◆ Stored records
▼

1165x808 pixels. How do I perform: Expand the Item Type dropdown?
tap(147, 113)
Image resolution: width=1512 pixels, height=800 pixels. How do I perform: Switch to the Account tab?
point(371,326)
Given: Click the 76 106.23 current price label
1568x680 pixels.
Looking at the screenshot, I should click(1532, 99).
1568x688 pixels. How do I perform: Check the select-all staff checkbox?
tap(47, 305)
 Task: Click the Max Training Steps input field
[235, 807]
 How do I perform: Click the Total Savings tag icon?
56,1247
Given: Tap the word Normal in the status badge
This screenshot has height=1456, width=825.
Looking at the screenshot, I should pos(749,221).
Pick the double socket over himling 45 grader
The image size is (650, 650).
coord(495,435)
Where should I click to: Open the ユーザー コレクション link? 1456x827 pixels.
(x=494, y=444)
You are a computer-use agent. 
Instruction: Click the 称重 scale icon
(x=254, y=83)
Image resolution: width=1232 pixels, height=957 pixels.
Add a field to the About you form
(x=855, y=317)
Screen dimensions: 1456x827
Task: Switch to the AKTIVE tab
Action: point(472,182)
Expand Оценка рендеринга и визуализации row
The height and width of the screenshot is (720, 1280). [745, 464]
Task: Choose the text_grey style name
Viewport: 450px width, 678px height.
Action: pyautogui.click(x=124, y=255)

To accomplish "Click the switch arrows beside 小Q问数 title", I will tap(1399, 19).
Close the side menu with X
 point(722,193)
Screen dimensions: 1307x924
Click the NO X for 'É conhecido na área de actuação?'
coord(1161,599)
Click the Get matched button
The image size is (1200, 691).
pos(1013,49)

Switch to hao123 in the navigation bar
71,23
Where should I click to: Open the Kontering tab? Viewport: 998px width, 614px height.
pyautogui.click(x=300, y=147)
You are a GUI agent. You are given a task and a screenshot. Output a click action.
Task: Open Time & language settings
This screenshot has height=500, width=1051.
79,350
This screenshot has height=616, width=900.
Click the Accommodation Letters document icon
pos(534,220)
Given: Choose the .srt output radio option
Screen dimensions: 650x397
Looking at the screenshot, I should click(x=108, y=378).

▲

◆ Written exercise
Rewrite the listing above with every "How do I perform" replaced by "How can I do", keeping everything else the same.

◆ Output for this exercise
1165x808 pixels. How can I do: Expand the Item Type dropdown?
tap(147, 113)
Image resolution: width=1512 pixels, height=800 pixels. How can I do: Switch to the Account tab?
point(371,326)
Given: Click the 76 106.23 current price label
1568x680 pixels.
Looking at the screenshot, I should click(1532, 99).
1568x688 pixels. How can I do: Check the select-all staff checkbox?
tap(47, 305)
 Task: Click the Max Training Steps input field
[235, 807]
 How can I do: Click the Total Savings tag icon?
56,1247
Given: Tap the word Normal in the status badge
This screenshot has height=1456, width=825.
Looking at the screenshot, I should pos(749,221).
Pick the double socket over himling 45 grader
The image size is (650, 650).
coord(495,435)
Where should I click to: Open the ユーザー コレクション link? 1456x827 pixels.
(x=494, y=444)
You are a computer-use agent. 
Instruction: Click the 称重 scale icon
(x=254, y=83)
Image resolution: width=1232 pixels, height=957 pixels.
Add a field to the About you form
(x=855, y=317)
Screen dimensions: 1456x827
Task: Switch to the AKTIVE tab
Action: point(472,182)
Expand Оценка рендеринга и визуализации row
The height and width of the screenshot is (720, 1280). [745, 464]
Task: Choose the text_grey style name
Viewport: 450px width, 678px height.
Action: pyautogui.click(x=124, y=255)

To accomplish "Click the switch arrows beside 小Q问数 title", I will tap(1399, 19).
Close the side menu with X
 point(722,193)
Screen dimensions: 1307x924
Click the NO X for 'É conhecido na área de actuação?'
coord(1161,599)
Click the Get matched button
The image size is (1200, 691).
pos(1013,49)

Switch to hao123 in the navigation bar
71,23
Where should I click to: Open the Kontering tab? Viewport: 998px width, 614px height.
pyautogui.click(x=300, y=147)
You are a GUI agent. You are given a task and a screenshot. Output a click action.
Task: Open Time & language settings
This screenshot has height=500, width=1051.
79,350
This screenshot has height=616, width=900.
Click the Accommodation Letters document icon
pos(534,220)
Given: Choose the .srt output radio option
Screen dimensions: 650x397
Looking at the screenshot, I should click(x=108, y=378).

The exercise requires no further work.